| Instructions |
A - In the passage about the Neal family house at 612 Walnut Avenue, in what year did Calvin Neal retire from Duke Power?
B - Quote the passage about the Neal family house at 612 Walnut Avenue, everything from "The Neals continued" down to "sliding glass door.".
C - Continue the passage about the Neal family house at 612 Walnut Avenue from the point where it stops.

| Extracted text |
The Neals continued to live in the house through the 1940s and 1950s. In
1946, frustrated by the lack of housing in the area after the war and
needing a place of their own, Doris Jean and her husband asked brother
Donald to draw up plans for a two-story garage apartment that could be built
on the rear of their parents’ lot. The simple frame structure remains on
the property. It is no longer occupied, and the first floor garage opening
has been replaced with a sliding glass door.
Calvin
Neal retired from Duke Power in 1965; he died just one year later. Margaret
Neal continued to live at 612 Walnut Avenue until 1977. The house was sold
to the Dean family, who lived in the house until November of 2001, when
they sold the house to John Caratelli and David Greer. Caratelli and Greer
have recently finished restoring the exterior and interior of the house,
utilizing National Register tax credits and adhering to the standards for
restoration and rehabilitation set forth by the Secretary of the
Interior.

| Material supplied |

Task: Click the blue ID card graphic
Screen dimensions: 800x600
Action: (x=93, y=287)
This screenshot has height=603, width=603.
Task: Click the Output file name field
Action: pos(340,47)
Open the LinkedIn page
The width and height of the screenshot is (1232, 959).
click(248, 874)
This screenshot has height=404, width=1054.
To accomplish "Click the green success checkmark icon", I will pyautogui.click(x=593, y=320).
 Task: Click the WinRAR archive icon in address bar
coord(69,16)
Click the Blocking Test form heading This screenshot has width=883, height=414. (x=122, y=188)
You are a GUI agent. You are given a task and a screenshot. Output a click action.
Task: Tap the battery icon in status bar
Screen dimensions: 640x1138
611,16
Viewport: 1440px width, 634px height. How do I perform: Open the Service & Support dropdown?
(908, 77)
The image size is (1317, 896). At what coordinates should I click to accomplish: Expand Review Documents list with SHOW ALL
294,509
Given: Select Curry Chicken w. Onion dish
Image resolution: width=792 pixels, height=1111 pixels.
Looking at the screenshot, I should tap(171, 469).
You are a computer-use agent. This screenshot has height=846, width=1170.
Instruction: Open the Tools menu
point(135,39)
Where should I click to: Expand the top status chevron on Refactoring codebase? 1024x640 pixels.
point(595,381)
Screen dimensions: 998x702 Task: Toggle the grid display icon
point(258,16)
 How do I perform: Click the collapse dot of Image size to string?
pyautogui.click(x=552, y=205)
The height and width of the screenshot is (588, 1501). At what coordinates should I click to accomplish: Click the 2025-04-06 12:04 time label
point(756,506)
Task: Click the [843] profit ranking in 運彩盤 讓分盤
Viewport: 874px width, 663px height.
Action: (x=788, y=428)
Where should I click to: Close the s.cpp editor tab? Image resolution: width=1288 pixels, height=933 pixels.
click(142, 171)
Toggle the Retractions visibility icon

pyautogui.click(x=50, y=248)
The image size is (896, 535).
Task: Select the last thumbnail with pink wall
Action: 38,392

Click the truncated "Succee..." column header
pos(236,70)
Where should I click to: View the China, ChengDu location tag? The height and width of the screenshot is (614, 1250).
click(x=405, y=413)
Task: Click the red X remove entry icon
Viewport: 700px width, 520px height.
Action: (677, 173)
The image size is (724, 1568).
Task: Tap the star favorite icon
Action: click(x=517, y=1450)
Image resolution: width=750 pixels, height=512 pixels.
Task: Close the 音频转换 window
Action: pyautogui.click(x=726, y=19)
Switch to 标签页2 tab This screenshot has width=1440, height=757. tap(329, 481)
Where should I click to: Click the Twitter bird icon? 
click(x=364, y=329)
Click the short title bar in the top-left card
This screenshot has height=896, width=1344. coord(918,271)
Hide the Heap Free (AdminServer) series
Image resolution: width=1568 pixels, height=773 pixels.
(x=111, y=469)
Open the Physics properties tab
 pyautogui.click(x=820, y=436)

| Answers by task |
A - 1965

B -
The Neals continued to live in the house through the 1940s and 1950s. In
1946, frustrated by the lack of housing in the area after the war and
needing a place of their own, Doris Jean and her husband asked brother
Donald to draw up plans for a two-story garage apartment that could be built
on the rear of their parents’ lot. The simple frame structure remains on
the property. It is no longer occupied, and the first floor garage opening
has been replaced with a sliding glass door.

C -
Architectural
Description and Context Statement
Architecturally,
the Calvin and Margaret Neal House is significant as a rare and excellently
preserved example of early twentieth-century rubble stone veneer in
Charlotte. The use of masonry, and stone in particular, as a building
material carries with it ideas of solidity and permanence that were
established throughout North Carolina and most of the South as early as the
mid-nineteenth century, when many towns and cities began the process of
replacing “‘ephemeral’ wood buildings and ‘unsightly wooden shanties’” with
solid, handsome masonry structures. As historian Charlotte V. Brown writes
in Architects and Builders In North Carolina: A History of the Practice
of Building, this shift from wood to masonry “was considered an
especially significant accomplishment in a town’s effort to gain a
‘City-like appearance.’” In the hierarchy of building materials, stone was
at the top—towns took “special pride in construction of stone buildings.”12
It was considered “the king of building materials.”13
By the end of the nineteenth century, as rail lines expanded and the
production of most building materials became increasingly mechanized,
products such as dressed lumber, brick, and glass became more affordable and
readily available to even the most modest homebuilders. Stone, however, was
still seen as a costly and extravagant material within the building trade—a
material meant for imposing civic or commercial structures, but rarely used
for common residential buildings.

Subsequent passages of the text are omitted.